_Tasks_
[a] Name every condition for which the Diamox SR prescribing text says acetazolamide is "contra-indicated."
[b] Write the next part of the Diamox SR prescribing text, picking up after its final sentence.
━━━ Extracted text
POM: Prescription only medicine
This information is intended for use by health professionals
Diamox SR 250mg Prolonged-release Capsules
Each capsule contains 250 mg acetazolamide
Excipient(s): For a full list of excipients, see section 6.1.
Orange spherical pellets contained in a size '1' capsule with clear body and opaque orange cap. 'GS 250' is printed on the orange cap in black text
Capsules should be swallowed whole. Do not chew or crush.
One or two 250mg capsules a day.
This product is not intended for administration to children.
There is no relevant indication for use of Acetazolamide in children.
Use in Elderly Patients: Acetazolamide should be used with particular caution in elderly patients or those with potential obstruction in the urinary tract or with disorders rendering their electrolyte balance precarious or with liver dysfunction.
Use in Patients with Renal Impairment: In patients with moderate to severe renal impairment, the dose should not exceed 250mg per day or the dosage interval should be increased to every 12 hours.
Acetazolamide should not be used in patients hypersensitive to sulphonamides or other sulphonamide derivatives including acetazolamide or any excipients in the formulation
Acetazolamide is contra-indicated in situations in which sodium and/or potassium blood levels are depressed, in cases of marked renal impairment and liver disease or dysfunction, suprarenal gland failure, and hyperchloremic acidosis. Acetazolamide should not be used in patients with liver disease or impairment of liver function including cirrhosis as this may increase the risk of hepatic encephalopathy. Acetazolamide is contra-indicated in patients with hypokalemia and hyponatraemia.
━━━━━━
━━━ Data listing
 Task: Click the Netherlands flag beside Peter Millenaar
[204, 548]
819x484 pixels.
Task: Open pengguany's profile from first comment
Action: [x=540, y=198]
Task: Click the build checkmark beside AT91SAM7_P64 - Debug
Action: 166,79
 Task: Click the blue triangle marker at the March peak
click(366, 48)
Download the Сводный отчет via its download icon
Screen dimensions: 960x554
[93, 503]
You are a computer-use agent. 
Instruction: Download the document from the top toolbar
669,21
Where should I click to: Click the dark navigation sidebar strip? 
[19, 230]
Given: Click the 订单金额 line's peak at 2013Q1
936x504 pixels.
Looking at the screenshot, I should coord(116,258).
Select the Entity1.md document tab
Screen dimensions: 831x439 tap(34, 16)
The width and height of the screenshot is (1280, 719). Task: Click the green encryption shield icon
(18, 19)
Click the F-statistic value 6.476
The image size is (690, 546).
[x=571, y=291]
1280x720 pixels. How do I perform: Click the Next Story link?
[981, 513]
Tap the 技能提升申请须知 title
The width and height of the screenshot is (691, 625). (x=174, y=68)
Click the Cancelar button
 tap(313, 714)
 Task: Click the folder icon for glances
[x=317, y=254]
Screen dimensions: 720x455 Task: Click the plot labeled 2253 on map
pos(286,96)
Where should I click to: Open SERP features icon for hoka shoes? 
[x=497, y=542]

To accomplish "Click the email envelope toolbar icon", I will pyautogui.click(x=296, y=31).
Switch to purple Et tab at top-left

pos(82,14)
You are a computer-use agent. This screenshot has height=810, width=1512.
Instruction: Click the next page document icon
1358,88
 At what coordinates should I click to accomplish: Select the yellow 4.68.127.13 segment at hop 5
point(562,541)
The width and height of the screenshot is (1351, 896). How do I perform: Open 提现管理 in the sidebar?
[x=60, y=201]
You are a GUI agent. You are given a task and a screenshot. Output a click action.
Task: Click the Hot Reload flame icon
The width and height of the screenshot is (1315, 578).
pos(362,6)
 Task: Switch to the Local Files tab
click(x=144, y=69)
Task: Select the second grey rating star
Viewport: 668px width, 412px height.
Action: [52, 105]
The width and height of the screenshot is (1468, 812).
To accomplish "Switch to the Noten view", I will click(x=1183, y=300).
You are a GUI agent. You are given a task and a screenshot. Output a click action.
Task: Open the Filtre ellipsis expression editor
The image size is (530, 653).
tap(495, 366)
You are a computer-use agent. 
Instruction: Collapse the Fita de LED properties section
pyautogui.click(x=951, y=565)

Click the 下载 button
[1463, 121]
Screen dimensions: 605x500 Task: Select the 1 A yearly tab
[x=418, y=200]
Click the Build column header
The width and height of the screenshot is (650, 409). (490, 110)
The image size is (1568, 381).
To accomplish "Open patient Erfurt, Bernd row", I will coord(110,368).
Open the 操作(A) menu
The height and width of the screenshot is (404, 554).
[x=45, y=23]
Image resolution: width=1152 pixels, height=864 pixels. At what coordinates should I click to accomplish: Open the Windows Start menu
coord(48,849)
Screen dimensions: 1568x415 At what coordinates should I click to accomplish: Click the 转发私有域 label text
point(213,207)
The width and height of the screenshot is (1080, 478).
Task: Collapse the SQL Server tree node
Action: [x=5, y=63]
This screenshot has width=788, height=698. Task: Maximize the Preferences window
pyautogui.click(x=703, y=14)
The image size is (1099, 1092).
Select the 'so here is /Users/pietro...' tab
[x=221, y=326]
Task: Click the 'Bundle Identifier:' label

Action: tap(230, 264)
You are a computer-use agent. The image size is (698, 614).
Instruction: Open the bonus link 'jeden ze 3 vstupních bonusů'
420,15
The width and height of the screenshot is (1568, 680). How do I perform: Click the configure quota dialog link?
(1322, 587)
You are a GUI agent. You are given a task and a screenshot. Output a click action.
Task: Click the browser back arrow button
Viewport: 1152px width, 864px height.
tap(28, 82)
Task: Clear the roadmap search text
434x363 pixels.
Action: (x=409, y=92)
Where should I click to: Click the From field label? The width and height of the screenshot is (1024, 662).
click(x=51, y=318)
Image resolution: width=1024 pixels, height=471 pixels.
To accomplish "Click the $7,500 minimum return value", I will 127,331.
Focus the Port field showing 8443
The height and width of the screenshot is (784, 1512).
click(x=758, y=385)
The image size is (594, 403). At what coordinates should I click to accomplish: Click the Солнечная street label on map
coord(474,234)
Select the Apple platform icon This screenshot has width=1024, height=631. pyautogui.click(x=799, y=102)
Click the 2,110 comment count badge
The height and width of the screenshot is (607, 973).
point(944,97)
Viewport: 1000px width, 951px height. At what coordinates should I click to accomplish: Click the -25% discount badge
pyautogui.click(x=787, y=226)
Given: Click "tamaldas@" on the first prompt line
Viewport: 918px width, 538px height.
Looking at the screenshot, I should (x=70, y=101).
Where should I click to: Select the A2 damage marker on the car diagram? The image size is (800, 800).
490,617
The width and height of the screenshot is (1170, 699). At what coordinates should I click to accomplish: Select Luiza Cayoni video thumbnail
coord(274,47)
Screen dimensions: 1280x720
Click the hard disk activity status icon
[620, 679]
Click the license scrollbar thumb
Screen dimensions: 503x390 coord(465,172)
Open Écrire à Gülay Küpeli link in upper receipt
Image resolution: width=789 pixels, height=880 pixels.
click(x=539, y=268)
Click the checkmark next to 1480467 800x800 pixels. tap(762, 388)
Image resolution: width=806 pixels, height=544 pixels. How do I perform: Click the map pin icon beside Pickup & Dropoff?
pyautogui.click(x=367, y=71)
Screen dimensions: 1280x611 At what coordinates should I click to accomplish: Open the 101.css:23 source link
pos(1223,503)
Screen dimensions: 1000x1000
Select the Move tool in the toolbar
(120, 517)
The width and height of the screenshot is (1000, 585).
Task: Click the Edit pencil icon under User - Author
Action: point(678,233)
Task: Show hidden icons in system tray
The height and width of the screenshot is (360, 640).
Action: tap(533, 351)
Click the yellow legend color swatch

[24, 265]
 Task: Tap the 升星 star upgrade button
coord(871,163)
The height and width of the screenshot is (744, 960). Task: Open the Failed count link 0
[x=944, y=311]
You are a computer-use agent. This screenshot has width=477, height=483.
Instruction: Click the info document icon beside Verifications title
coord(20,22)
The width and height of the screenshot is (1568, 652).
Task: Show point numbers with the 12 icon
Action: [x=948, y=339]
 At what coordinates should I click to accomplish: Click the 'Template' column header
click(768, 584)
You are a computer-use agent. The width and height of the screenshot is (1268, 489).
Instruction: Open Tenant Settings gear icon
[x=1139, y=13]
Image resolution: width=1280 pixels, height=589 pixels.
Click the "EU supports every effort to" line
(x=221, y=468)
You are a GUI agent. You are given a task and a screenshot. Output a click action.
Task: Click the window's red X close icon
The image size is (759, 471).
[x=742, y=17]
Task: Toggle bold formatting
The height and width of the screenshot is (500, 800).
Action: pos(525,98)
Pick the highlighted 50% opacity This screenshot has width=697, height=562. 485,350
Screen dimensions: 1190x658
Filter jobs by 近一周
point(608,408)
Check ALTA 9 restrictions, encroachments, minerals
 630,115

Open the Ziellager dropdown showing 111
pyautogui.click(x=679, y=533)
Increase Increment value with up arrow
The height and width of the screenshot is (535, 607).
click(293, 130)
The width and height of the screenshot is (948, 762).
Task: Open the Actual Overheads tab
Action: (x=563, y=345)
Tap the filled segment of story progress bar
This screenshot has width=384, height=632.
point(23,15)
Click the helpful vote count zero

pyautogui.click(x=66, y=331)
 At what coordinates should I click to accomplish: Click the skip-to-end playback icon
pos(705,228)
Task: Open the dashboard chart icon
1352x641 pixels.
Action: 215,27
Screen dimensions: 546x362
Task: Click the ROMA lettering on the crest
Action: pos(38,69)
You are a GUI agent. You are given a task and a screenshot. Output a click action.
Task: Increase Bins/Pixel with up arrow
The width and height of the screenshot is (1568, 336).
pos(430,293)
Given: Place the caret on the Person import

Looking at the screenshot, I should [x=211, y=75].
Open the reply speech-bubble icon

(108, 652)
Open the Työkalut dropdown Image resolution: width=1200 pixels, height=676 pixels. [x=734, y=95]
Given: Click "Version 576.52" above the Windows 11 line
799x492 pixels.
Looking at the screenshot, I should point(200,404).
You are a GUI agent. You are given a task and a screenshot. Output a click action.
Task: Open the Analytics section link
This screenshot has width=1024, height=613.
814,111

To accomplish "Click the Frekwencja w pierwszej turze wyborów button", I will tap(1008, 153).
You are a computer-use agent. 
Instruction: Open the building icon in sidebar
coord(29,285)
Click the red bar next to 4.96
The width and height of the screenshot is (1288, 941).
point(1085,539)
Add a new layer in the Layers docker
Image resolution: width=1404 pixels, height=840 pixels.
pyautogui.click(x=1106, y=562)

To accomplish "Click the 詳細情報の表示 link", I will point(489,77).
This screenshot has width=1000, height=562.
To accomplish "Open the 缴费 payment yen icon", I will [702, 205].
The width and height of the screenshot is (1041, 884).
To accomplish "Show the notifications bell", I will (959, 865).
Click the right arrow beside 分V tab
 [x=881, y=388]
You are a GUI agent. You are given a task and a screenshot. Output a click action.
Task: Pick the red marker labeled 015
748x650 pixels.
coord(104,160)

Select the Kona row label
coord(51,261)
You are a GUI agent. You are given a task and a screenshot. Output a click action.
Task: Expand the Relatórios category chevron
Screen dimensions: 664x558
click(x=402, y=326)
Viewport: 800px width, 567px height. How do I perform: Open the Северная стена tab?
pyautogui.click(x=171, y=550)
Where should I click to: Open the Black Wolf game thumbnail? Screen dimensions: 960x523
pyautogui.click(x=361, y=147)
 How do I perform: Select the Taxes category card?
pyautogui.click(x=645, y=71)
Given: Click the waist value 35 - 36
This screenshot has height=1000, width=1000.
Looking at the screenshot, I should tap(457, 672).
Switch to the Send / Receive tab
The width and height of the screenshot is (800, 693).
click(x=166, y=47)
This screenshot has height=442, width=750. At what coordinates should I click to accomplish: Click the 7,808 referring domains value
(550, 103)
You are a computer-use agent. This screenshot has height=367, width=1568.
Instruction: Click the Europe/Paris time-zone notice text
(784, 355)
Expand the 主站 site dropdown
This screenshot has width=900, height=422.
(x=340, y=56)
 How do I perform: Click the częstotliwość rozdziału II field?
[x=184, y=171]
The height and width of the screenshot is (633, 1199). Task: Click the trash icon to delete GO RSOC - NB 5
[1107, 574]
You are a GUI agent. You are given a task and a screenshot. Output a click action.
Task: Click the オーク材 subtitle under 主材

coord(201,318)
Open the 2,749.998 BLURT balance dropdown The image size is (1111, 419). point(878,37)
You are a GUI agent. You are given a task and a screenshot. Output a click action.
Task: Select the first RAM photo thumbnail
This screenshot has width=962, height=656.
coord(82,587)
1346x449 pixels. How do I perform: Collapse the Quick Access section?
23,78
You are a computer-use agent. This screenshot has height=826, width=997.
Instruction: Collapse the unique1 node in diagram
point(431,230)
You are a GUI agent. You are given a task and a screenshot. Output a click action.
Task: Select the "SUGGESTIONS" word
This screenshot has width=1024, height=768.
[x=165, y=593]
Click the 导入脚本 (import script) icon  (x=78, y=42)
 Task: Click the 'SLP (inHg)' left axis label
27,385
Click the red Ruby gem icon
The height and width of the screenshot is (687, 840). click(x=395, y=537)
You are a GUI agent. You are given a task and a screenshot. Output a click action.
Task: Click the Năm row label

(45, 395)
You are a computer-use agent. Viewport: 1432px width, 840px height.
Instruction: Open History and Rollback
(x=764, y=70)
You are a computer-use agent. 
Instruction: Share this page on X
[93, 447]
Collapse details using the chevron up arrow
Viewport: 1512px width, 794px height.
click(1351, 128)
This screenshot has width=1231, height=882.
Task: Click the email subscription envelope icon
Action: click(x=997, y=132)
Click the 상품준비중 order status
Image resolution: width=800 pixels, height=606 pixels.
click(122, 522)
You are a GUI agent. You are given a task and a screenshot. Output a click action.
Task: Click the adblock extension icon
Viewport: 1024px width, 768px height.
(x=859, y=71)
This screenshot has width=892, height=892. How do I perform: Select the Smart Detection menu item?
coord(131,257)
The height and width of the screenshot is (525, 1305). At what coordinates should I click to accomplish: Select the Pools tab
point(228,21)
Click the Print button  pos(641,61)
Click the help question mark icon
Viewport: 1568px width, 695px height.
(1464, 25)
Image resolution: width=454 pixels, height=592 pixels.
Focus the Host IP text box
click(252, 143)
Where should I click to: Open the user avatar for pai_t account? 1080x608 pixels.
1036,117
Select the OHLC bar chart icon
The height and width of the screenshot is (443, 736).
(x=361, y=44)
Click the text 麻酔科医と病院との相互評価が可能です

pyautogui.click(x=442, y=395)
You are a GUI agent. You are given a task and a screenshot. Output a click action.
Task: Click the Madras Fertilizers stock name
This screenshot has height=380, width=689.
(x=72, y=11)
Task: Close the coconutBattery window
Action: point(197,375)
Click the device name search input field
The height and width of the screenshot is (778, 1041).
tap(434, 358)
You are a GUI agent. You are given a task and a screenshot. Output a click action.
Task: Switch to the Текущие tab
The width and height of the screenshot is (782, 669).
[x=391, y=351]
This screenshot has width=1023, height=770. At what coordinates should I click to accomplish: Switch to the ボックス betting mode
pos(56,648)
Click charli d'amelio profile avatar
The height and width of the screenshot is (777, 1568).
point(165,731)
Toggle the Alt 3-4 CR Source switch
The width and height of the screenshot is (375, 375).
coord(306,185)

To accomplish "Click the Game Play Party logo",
━━━━━━
_Answers to the problems_
[a]
- Depressed sodium and/or potassium blood levels
- Marked renal impairment
- Liver disease or dysfunction
- Suprarenal gland failure
- Hyperchloremic acidosis
- Hypokalemia
- Hyponatraemia

[b]
Long-term administration of Acetazolamide is contra-indicated in patients with chronic non- congestive angle-closure glaucoma since it may permit organic closure of the angle to occur while the worsening glaucoma is masked by lowered intra-ocular pressure.
Increasing the dose does not increase the diuresis and may increase the incidence of drowsiness and/or paraesthesia.
Suicidal ideation and behaviour have been reported in patients treated with anti-epileptic agents in several indications. A meta-analysis of randomised placebo controlled trials of anti-epileptic drugs has also shown a small increased risk of suicidal ideation and behaviour. The mechanism of this risk is not known and the available data do not exclude the possibility of an increased risk for Acetazolamide.
Therefore patients should be monitored for signs of suicidal ideation and behaviours and appropriate treatment should be considered. Patients (and caregivers of patients) should be advised to seek medical advice should signs of suicidal ideation or behaviour emerge.
When acetazolamide is prescribed for long-term therapy, special precautions are advisable. The patient should be cautioned to report any unusual skin rash. Prior to initiating therapy and at regular intervals during therapy monitoring of blood cell counts and electrolyte levels are recommended. Fatalities have occurred, although rarely, due to severe reactions to sulphonamides including acetazolamide, such as Steven-Johnson syndrome and toxic epidermal necrolysis, fulminant hepatic necrosis, agranulocytosis, aplastic anaemia and other blood dyscrasias and anaphylaxis. A precipitous drop in formed blood cell elements or the appearance of toxic skin manifestations should call for immediate cessation of acetazolamide therapy.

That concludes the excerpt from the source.